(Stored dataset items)
----

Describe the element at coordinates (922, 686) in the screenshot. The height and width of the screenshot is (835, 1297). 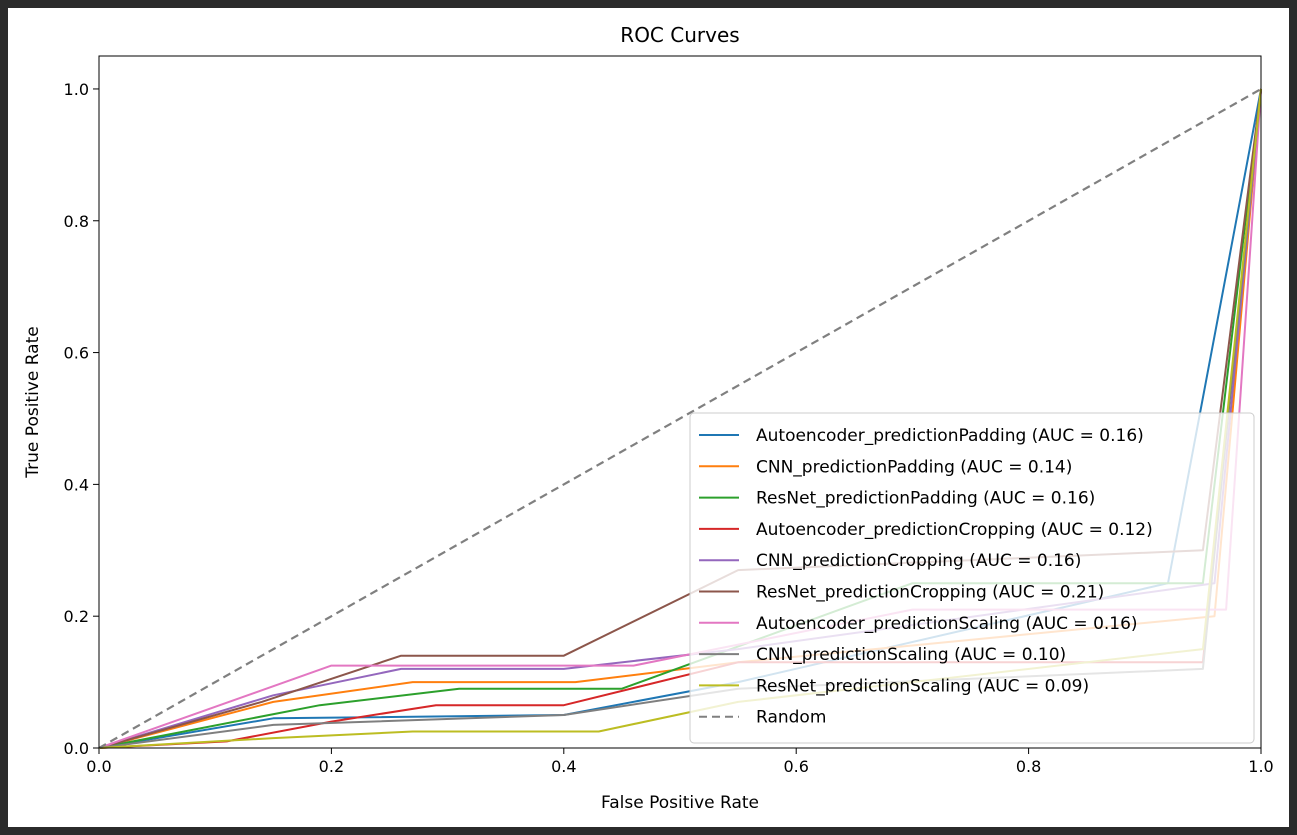
I see `legend-label: ResNet_predictionScaling (AUC = 0.09)` at that location.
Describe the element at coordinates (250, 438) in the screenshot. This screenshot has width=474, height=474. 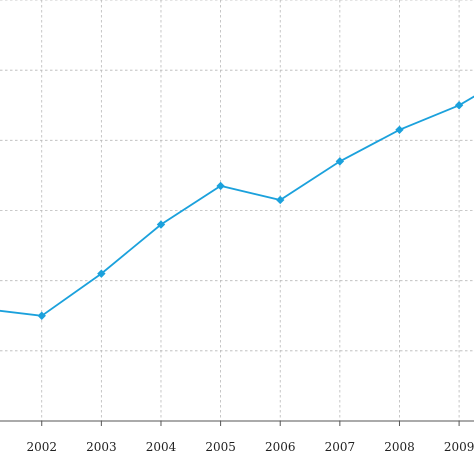
I see `x-axis-ticks: 2002 2003 2004 2005 2006 2007 2008 2009` at that location.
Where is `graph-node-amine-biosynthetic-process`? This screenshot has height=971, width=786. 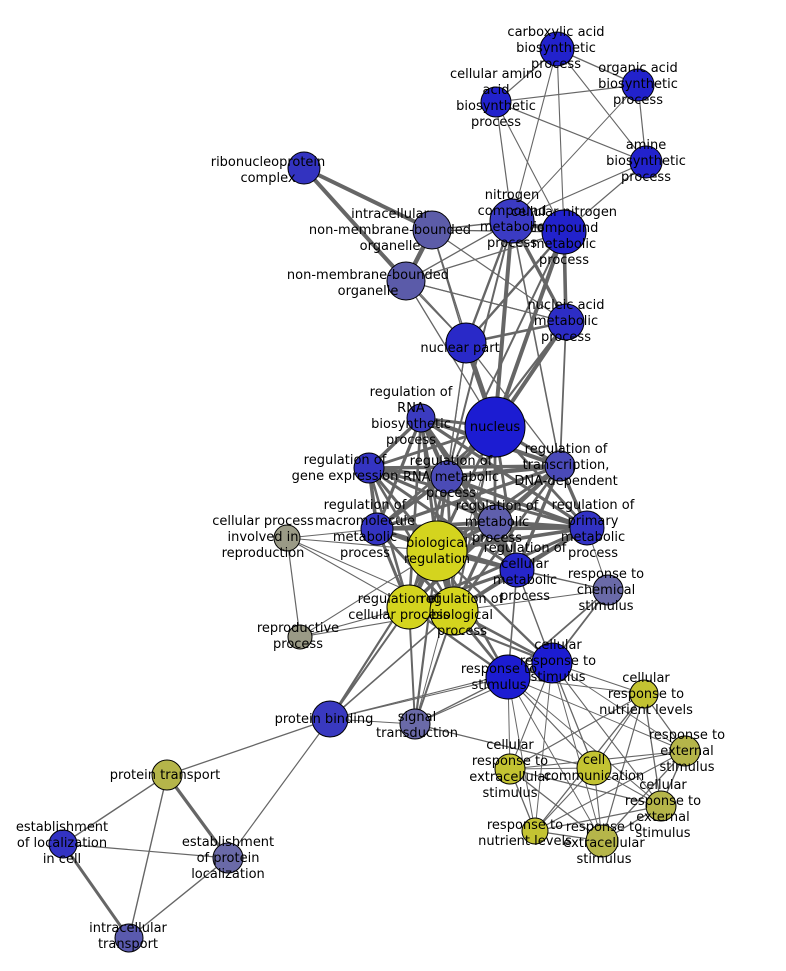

----

### [Activity]
Copy out, word for word, the records from the line with "Describe the element at coordinates (250, 438)" through the last line, including both. Leave out the pictures.

### [Exercise response]
Describe the element at coordinates (250, 438) in the screenshot. This screenshot has width=474, height=474. 
I see `x-axis-ticks: 2002 2003 2004 2005 2006 2007 2008 2009` at that location.
Where is `graph-node-amine-biosynthetic-process`? This screenshot has height=971, width=786. 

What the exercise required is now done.